Dataset entries
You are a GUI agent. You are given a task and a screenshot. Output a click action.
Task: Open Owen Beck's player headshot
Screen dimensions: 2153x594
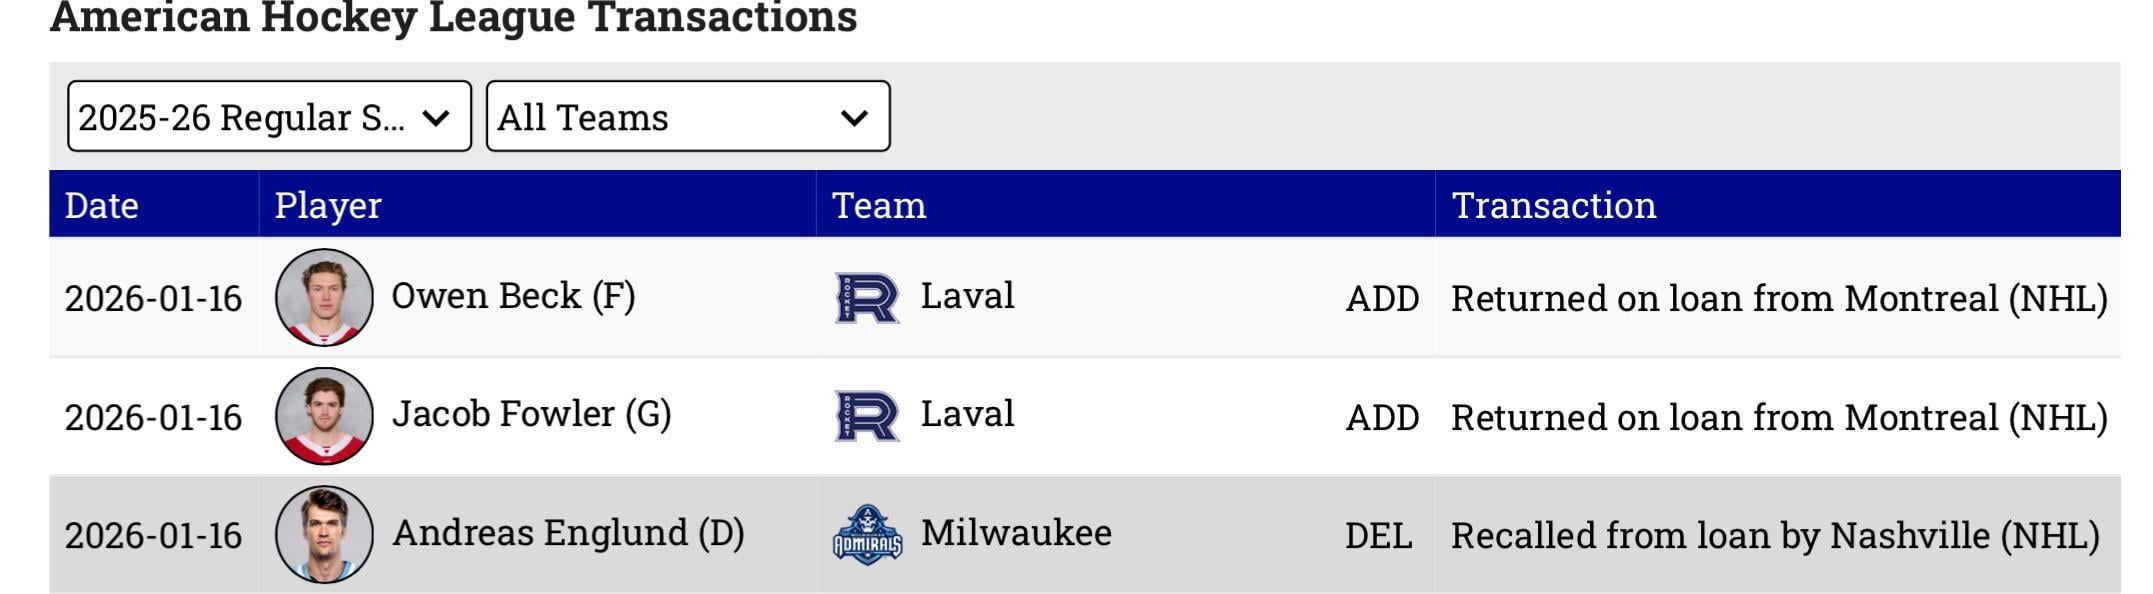[x=324, y=298]
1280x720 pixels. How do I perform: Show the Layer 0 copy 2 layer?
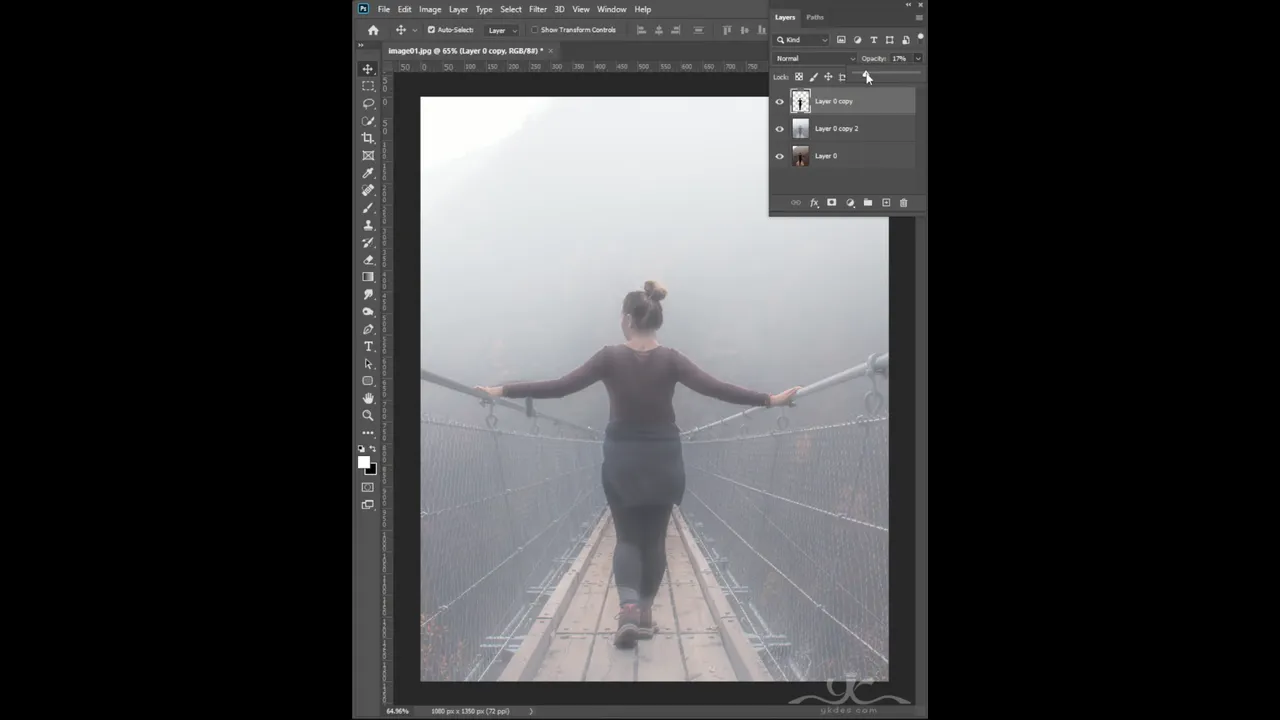point(780,128)
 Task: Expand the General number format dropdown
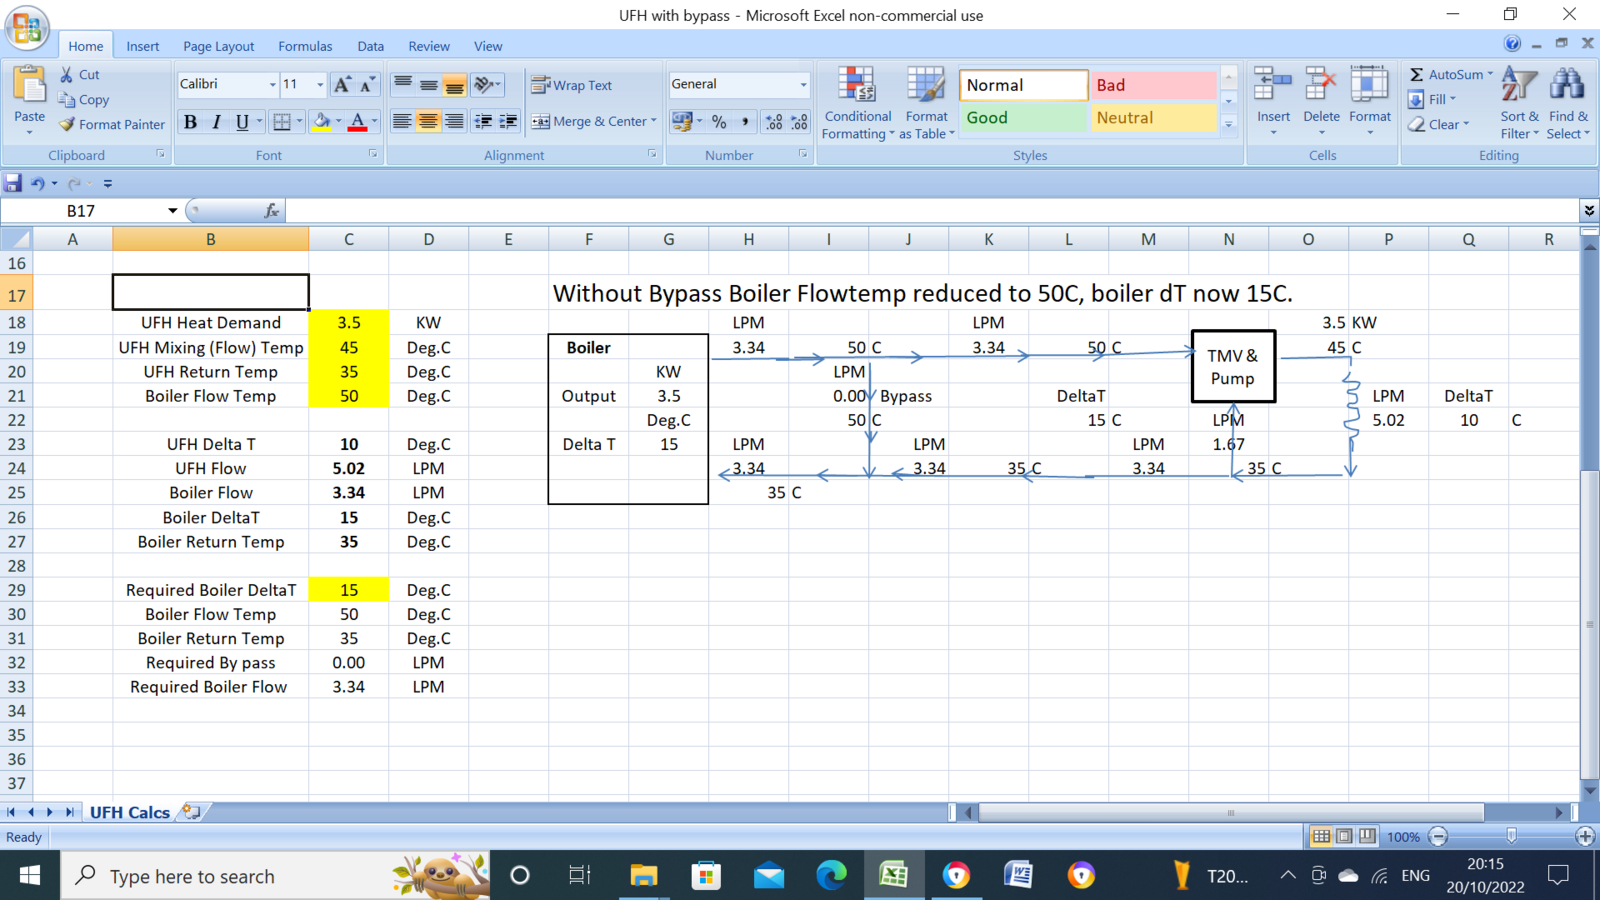click(x=803, y=85)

:: Task prompt ::
Print exactly the lines from the line with "Task: Open Owen Beck's player headshot" through the end of the data, both ends included, and print no pictures.

:: Solution to the problem ::
Task: Open Owen Beck's player headshot
Screen dimensions: 2153x594
[x=324, y=298]
1280x720 pixels. How do I perform: Show the Layer 0 copy 2 layer?
point(780,128)
 Task: Expand the General number format dropdown
click(x=803, y=85)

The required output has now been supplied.